The International Monetary Fund (IMF) has recently issued a warning about the global public debt situation, highlighting significant fiscal deficits in both the United States and China. According to the IMF's annual Fiscal Monitor report, global public debt is projected to exceed $100 trillion by the end of 2024, with the debt to GDP ratio expected to reach 100% by the end of the decade.
The IMF pointed out that the U.S. and China are major contributors to the rising public debt levels. If these two countries were excluded from calculations, the global public debt to GDP ratio would decrease significantly.
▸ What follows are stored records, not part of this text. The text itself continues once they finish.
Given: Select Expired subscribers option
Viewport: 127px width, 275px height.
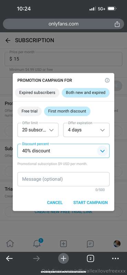Looking at the screenshot, I should point(37,92).
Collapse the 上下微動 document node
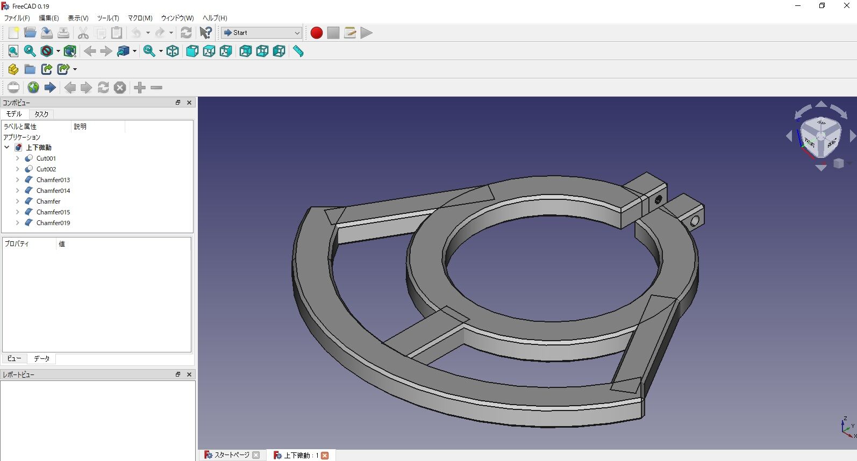 point(7,147)
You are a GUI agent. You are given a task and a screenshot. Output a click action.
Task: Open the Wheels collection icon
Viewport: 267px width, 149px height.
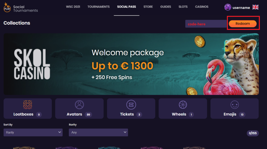pos(183,105)
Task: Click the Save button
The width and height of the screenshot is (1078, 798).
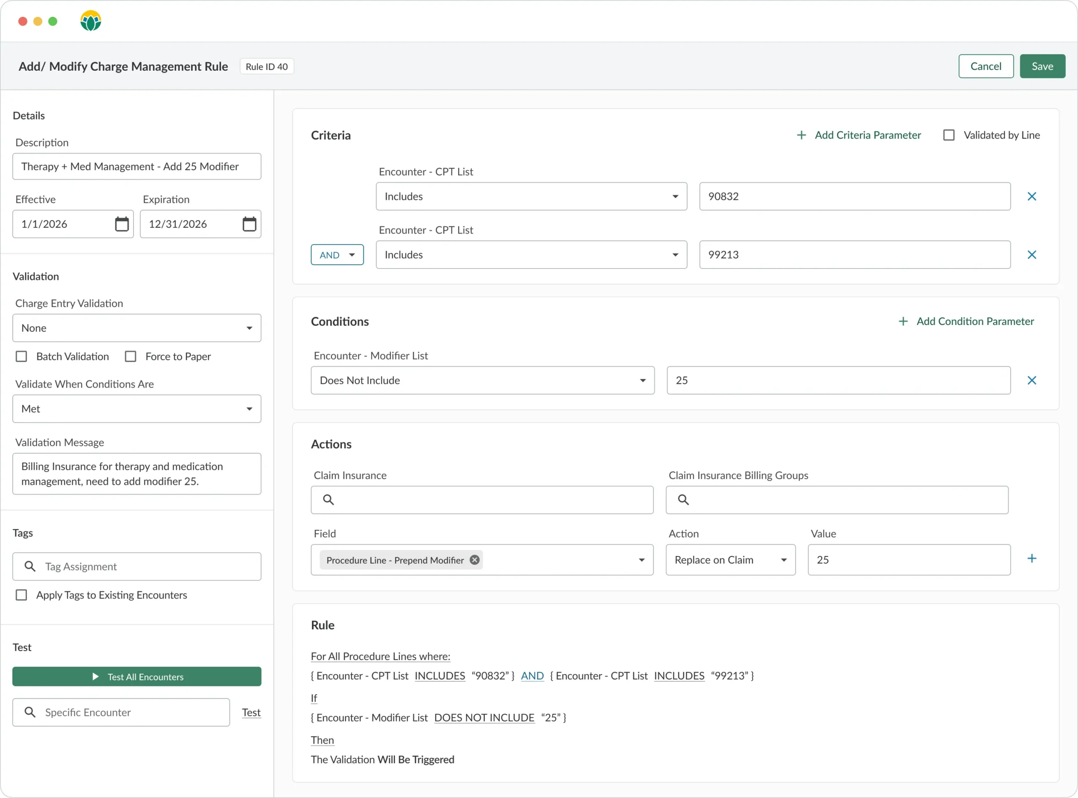Action: tap(1042, 66)
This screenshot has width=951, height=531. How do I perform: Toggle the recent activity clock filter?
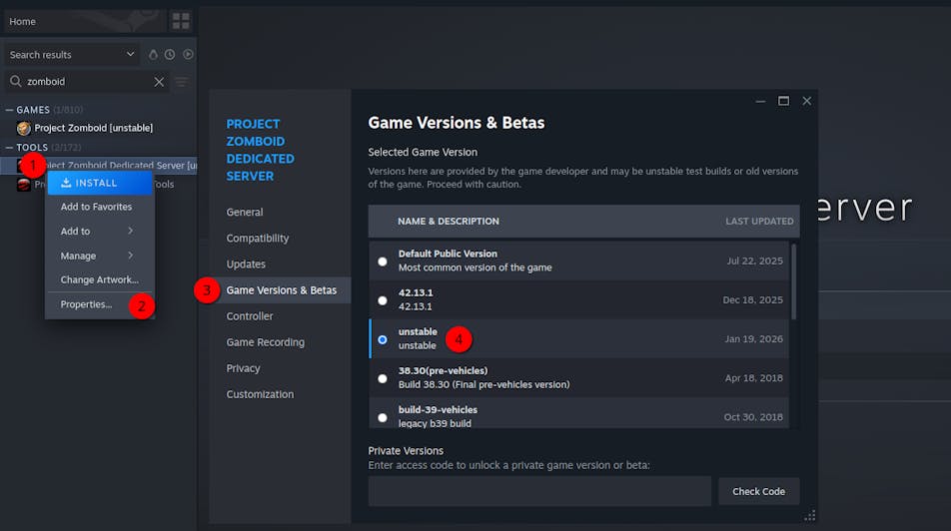coord(170,55)
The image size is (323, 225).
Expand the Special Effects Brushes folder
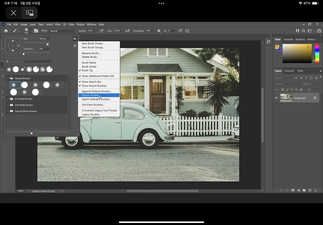tap(8, 111)
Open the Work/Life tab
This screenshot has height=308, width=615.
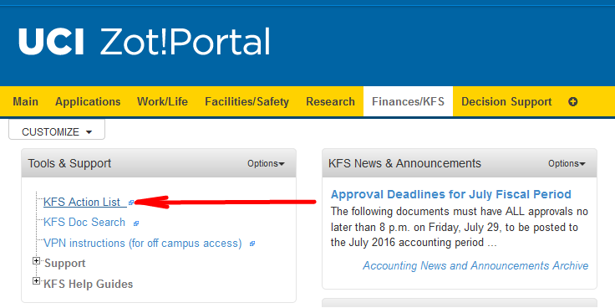pos(162,102)
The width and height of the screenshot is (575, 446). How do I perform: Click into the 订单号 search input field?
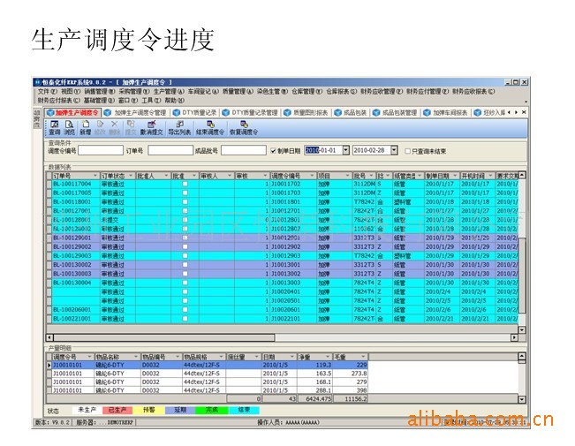[168, 151]
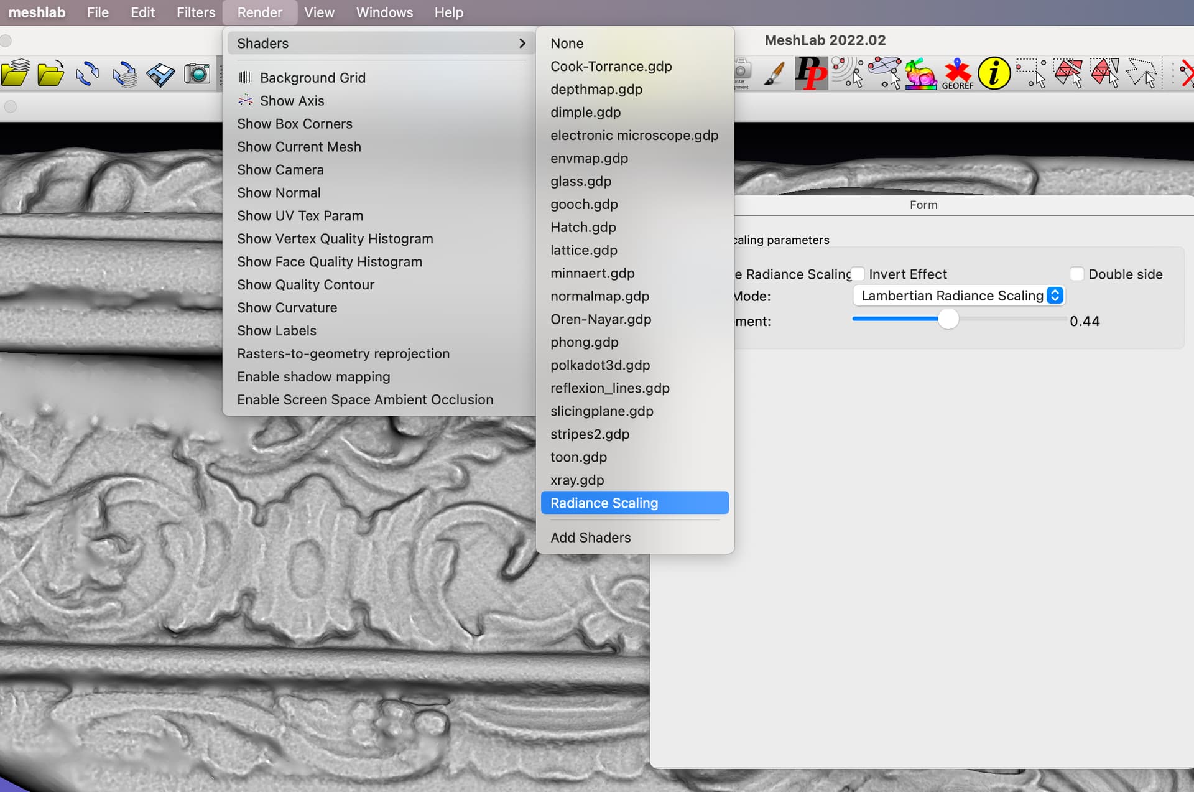Screen dimensions: 1194x792
Task: Select the Z-painting brush tool
Action: point(774,74)
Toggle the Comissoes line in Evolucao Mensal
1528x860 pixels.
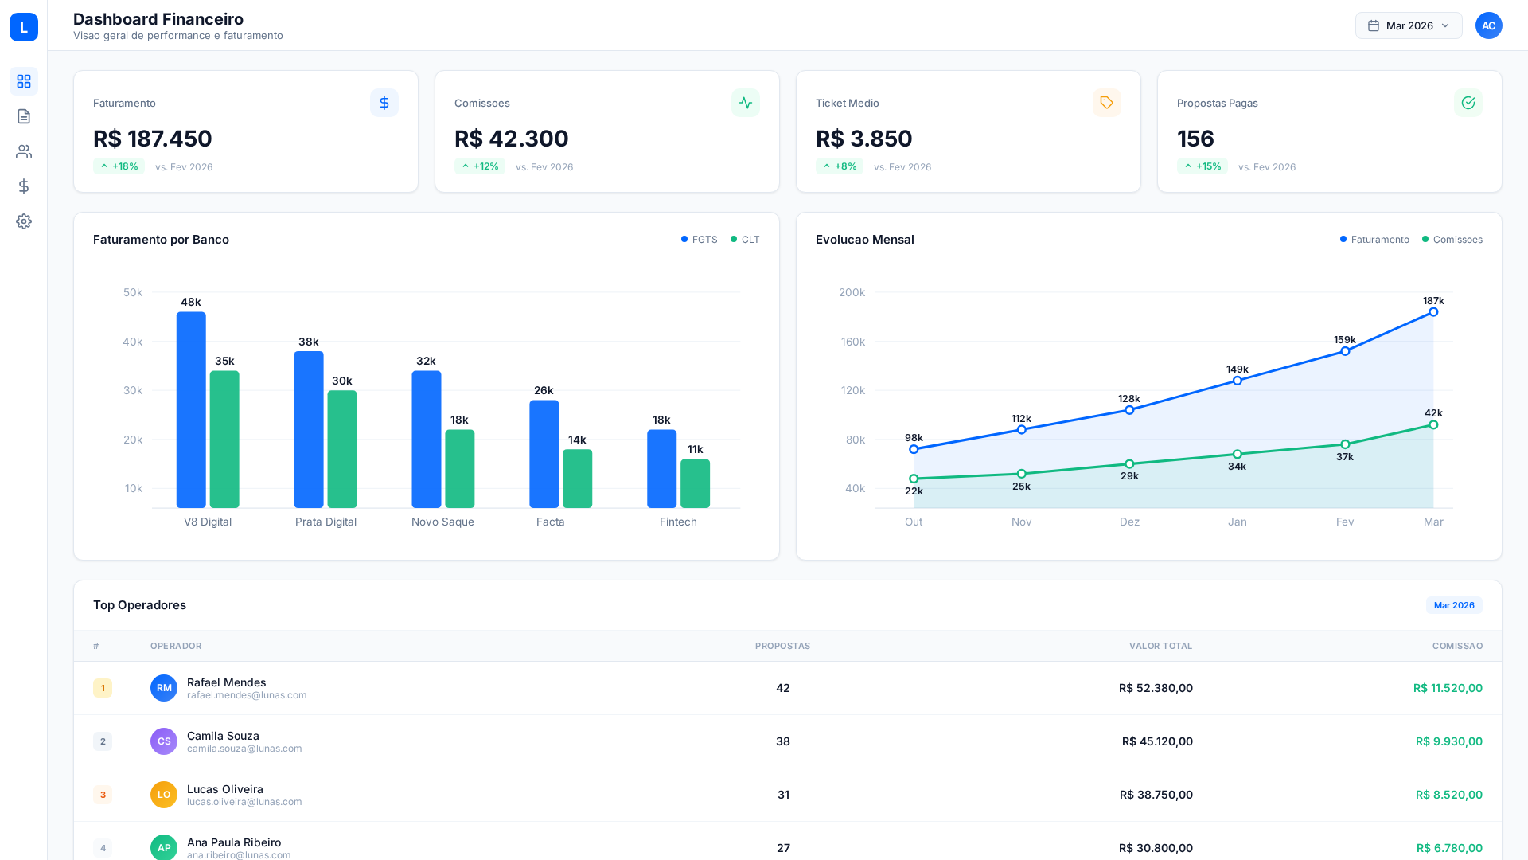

The IMF's director of fiscal affairs, Vitor Gaspar, expressed concerns about the accuracy of governments' debt calculations, stating that there is an optimism bias that leads to underestimation of actual debt levels.
Governments around the world are facing a "fiscal policy trilemma," where they must balance the need for increased spending to promote security and economic growth, with the resistance to higher taxation as public debt levels become less sustainable. Developing countries in sub-Saharan Africa are particularly vulnerable, as they struggle with poverty alleviation efforts, limited tax revenue, and challenging financial conditions.
The IMF also warned that unsustainable debt levels could lead to market instability and investor concerns, potentially triggering a sell-off and higher borrowing costs for countries with poor fiscal health. The U.S., for example, recently announced a budget deficit of $1.833 trillion, the highest level outside of the pandemic era. This has led to political disagreements over government funding bills and concerns about the country's fiscal future.
Overall, the IMF's report underscores the need for countries to address their mounting debt levels and implement sustainable fiscal policies to avoid potential economic crises in the future.